To make their point, Crime Stoppers’ claymation-style videos portray the hyperbolically baroque lengths to which they go to protect tipsters. In the clip, tips are lit on fire, then squashed by an elephant who then poops on it. Then, obviously, zombies eat it and then it gets bulldozed. The idea is, as the video explains, “When you leave a tip, you leave no trace.” The serious message behind the humor: kids don’t need to fear retaliation for telling the police about crimes.
“The ridiculous story lines came about because the whole way Crime Stoppers goes about concealing your identity is kind of boring, and kids have short attention spans and want to be entertained, so we had to go make it fun,” said Rob Sturch, associate creative director at DDB Toronto.
The fantastical, bizarre-but-entertaining claymation videos, which were created with the help animation companies Polyester and La Flama, are of reminiscent of the “Dumb Ways to Die” video from McCann Australia for Metro Trains, which went superviral earlier this year.

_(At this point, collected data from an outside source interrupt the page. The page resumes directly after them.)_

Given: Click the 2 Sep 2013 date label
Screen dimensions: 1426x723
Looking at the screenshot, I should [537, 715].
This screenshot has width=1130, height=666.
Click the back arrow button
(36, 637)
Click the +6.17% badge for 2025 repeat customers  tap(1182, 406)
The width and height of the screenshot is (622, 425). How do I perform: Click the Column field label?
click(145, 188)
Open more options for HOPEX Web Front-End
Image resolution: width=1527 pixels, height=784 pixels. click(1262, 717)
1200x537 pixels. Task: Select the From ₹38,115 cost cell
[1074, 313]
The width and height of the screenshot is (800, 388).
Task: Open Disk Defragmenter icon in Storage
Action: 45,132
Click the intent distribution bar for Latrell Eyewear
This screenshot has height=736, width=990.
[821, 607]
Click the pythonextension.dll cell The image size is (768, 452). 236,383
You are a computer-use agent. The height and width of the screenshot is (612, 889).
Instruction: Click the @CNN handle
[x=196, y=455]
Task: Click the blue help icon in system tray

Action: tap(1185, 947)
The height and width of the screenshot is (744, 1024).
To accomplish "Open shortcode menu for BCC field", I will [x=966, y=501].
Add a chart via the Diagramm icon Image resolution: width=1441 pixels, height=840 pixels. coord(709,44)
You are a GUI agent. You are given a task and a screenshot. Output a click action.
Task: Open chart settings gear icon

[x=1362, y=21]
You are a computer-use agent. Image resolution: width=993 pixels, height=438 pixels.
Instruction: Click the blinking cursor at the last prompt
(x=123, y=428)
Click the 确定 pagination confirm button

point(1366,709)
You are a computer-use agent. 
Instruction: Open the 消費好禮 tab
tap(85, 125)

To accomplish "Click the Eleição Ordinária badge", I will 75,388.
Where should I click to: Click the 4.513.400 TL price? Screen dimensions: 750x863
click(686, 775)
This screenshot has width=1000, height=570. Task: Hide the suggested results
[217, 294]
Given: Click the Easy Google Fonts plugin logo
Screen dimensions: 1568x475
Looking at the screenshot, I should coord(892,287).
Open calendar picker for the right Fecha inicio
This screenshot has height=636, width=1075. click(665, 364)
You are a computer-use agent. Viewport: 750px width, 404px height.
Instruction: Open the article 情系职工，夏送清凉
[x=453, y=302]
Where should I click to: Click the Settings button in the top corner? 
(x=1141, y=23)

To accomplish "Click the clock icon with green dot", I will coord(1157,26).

While the videos are up on the Crime Stoppers’ YouTube channel, DDB also created a Tumblr page to house them, along with meme-style macros with phrases like, “Don’t be a hipster, be a tipster.”
“The Crime Stoppers’ channel has a lot of the other content that isn’t so appealing to kids, so creating the Tumblr allowed us to have the work presented in a way that’s better for them,” said Paul Riss, associate creative director at DDB Toronto.